Doveri dell’avvocato: informazione, diligenza professionale, strategia difensiva, attività extragiudiziale
Nel codice deontologico forense sono descritte le linee guida di comportamento che il legale deve tenere nel rapporto con il proprio cliente (assistito).
Innanzitutto, all’art.27 si chiarisce che il professionista deve informare chiaramente l’assistito circa:
- caratteristiche e importanza dell’incarico -specificando iniziative e possibili soluzioni;
- possibile durata del processo e oneri;
- la possibilità di negoziazione assistita;
- possibilità di patrocinio a spese dello stato.

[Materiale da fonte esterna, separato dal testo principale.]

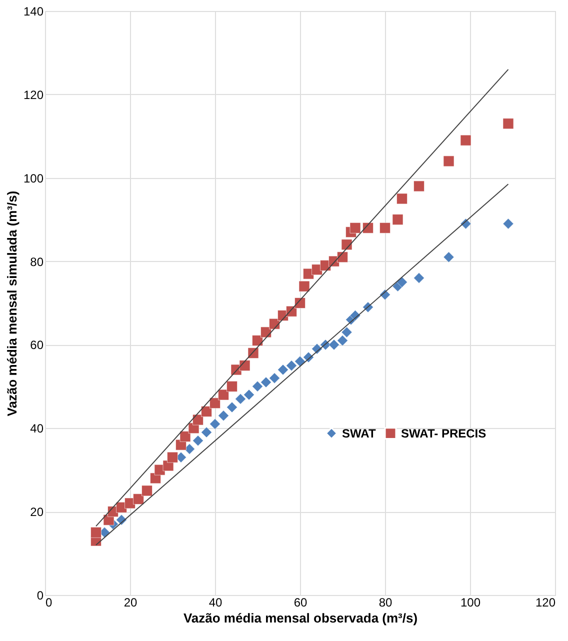 The width and height of the screenshot is (568, 641). Describe the element at coordinates (546, 603) in the screenshot. I see `x-tick-label: 120` at that location.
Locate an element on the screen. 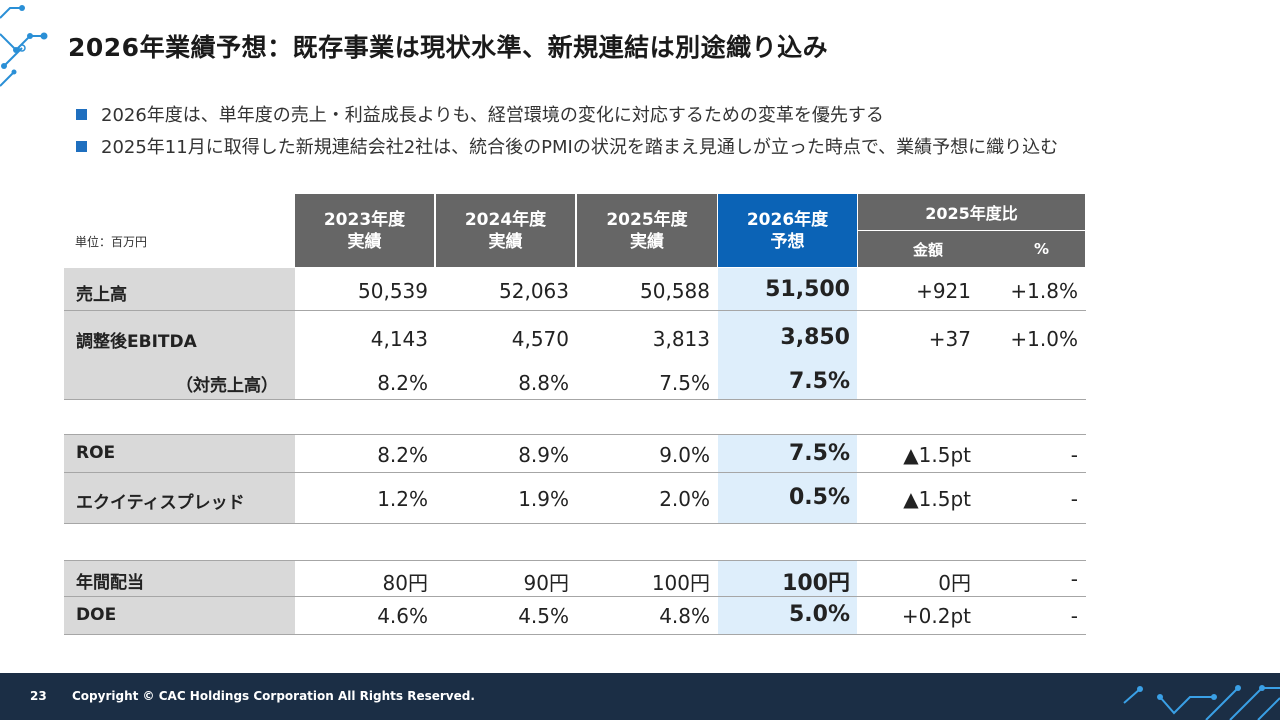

Inoltre, (sempre da art.27) l’avvocato deve informare il cliente sullo svolgimento del mandato a lui affidato ogniqualvolta gli venga richiesto; identico dovere nel caso di contenuto legittimamente appreso nell’esercizio del mandato. Tra l’altro (art.26 del CDF), qualora l’incarico comporti anche competenze diverse dalle proprie, il legale è tenuto a prospettare al cliente la necessità di integrare l’assistenza con un altro collega competente in materia.

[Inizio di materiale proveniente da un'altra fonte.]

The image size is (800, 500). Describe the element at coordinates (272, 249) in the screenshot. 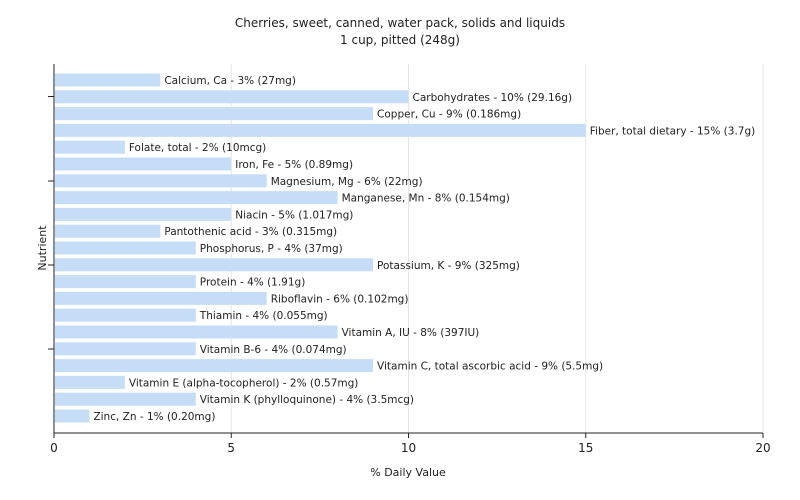

I see `bar-value-label: Phosphorus, P - 4% (37mg)` at that location.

Infatti, la violazione dei doveri di informazione implica la possibilità d’incorrere in sanzioni disciplinari tra cui la censura.
Dunque, riguardo la necessità di mantenere obbligo di diligenza, l’Avvocato deve impegnarsi a sollecitare, dissuadere ed informare il cliente. Ciò implica che, l’Avvocato è responsabile della strategia difensiva anche nel caso in cui essa sia suggerita dal cliente, “essendo compito esclusivo del legale la scelta della linea tecnica da seguire nella prestazione dell’attività professionale”. Infine, il dovere d’informazione ricade sull’avvocato anche nel caso dell’attività stragiudiziale, intesa come accurata formulazione d’un parere ponderato tra rischi e vantaggi.